— Exercise —
Nothing but the line with "Click the 11 matches value for Left Winger" and the lines after it, through the end of the records below, is to be repeated, exactly as it is.

Top of Records for this task

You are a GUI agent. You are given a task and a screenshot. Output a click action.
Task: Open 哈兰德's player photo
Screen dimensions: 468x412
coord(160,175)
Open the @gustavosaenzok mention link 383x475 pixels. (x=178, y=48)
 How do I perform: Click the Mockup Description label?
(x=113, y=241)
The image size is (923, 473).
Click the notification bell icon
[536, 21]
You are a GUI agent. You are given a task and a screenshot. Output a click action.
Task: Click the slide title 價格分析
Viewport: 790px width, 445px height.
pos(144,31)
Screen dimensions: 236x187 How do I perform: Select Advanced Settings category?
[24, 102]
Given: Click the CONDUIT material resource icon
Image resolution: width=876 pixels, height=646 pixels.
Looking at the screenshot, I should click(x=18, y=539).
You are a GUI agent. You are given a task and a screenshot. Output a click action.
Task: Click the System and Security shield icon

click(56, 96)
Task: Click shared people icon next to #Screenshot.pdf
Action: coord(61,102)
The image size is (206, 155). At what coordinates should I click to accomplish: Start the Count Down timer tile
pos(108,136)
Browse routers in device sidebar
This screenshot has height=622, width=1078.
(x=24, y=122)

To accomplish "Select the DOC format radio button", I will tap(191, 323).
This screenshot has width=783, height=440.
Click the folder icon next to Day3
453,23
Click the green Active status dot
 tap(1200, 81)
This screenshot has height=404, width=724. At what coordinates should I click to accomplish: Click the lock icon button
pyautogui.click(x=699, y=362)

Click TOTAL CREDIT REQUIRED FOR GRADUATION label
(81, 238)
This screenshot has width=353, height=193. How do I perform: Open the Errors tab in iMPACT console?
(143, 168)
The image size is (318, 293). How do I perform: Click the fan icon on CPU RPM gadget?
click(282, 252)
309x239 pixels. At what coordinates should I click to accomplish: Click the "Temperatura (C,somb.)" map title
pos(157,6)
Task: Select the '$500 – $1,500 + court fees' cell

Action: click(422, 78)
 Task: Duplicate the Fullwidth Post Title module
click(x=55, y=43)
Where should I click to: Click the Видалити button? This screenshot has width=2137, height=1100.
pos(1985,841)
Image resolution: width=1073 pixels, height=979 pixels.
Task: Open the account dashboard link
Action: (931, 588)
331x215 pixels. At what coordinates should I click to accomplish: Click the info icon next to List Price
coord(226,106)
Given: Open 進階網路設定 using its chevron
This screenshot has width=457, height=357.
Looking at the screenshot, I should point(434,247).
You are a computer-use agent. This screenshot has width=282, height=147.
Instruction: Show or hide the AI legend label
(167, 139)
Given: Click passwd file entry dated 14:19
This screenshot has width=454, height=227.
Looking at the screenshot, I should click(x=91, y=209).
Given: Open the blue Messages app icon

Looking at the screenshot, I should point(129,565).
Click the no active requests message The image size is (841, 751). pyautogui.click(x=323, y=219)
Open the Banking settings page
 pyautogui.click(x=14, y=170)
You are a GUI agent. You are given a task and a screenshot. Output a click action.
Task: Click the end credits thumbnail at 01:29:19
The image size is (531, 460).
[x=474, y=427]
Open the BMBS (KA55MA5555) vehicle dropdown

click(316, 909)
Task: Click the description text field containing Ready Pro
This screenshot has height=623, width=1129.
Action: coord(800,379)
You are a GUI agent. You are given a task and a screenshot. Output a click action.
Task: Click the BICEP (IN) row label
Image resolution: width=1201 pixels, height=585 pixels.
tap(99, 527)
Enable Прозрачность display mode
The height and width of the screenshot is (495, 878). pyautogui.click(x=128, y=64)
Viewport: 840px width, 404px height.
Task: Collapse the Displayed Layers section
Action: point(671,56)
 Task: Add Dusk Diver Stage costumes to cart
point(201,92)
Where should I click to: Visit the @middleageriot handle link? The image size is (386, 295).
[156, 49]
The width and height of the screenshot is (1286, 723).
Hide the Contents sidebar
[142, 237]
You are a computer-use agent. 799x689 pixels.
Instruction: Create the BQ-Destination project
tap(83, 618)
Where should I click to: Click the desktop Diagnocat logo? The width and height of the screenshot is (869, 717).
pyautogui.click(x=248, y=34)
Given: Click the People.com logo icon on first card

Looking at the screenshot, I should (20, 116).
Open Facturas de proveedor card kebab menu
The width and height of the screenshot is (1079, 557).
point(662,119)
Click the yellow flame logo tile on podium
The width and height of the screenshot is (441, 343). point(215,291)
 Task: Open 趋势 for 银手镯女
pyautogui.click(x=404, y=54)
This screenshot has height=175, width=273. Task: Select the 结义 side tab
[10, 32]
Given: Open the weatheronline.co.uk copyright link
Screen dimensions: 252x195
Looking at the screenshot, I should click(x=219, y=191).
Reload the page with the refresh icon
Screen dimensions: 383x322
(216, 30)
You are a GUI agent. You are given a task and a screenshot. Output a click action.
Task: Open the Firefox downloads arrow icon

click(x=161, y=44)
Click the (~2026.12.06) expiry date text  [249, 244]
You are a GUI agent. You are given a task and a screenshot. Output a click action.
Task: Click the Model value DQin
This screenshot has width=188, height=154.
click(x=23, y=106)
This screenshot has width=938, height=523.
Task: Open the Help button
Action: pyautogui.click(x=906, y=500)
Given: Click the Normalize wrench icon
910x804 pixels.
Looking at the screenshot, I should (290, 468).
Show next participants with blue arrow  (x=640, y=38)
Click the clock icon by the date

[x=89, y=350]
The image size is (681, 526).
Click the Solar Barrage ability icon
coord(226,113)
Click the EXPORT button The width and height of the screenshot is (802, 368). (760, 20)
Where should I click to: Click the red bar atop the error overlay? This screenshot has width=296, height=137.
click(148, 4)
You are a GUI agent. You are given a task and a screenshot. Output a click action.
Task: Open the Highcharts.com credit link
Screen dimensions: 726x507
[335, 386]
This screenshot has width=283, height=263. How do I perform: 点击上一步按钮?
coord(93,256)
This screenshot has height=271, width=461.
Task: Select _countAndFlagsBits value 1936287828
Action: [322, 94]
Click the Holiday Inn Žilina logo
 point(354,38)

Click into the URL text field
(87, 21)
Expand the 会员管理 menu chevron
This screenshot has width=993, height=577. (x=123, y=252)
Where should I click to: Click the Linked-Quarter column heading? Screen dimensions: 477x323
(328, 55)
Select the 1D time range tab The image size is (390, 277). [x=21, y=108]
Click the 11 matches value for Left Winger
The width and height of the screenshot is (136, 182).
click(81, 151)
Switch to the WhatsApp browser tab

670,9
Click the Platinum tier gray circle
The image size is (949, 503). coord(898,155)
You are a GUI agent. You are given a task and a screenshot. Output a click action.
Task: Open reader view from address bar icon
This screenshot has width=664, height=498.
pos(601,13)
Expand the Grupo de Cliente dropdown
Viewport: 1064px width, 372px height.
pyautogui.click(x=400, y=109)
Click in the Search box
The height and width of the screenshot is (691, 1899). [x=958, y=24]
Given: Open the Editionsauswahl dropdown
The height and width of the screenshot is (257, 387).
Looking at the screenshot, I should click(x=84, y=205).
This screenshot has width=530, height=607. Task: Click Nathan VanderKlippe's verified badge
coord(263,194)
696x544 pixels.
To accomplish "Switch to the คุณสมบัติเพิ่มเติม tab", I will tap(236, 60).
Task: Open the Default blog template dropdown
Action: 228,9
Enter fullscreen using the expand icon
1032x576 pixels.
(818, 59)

Bottom of Records for this task

— Expected output —
Click the 11 matches value for Left Winger
The width and height of the screenshot is (136, 182).
click(81, 151)
Switch to the WhatsApp browser tab

670,9
Click the Platinum tier gray circle
The image size is (949, 503). coord(898,155)
You are a GUI agent. You are given a task and a screenshot. Output a click action.
Task: Open reader view from address bar icon
This screenshot has width=664, height=498.
pos(601,13)
Expand the Grupo de Cliente dropdown
Viewport: 1064px width, 372px height.
pyautogui.click(x=400, y=109)
Click in the Search box
The height and width of the screenshot is (691, 1899). [x=958, y=24]
Given: Open the Editionsauswahl dropdown
The height and width of the screenshot is (257, 387).
Looking at the screenshot, I should click(x=84, y=205).
This screenshot has width=530, height=607. Task: Click Nathan VanderKlippe's verified badge
coord(263,194)
696x544 pixels.
To accomplish "Switch to the คุณสมบัติเพิ่มเติม tab", I will tap(236, 60).
Task: Open the Default blog template dropdown
Action: 228,9
Enter fullscreen using the expand icon
1032x576 pixels.
(818, 59)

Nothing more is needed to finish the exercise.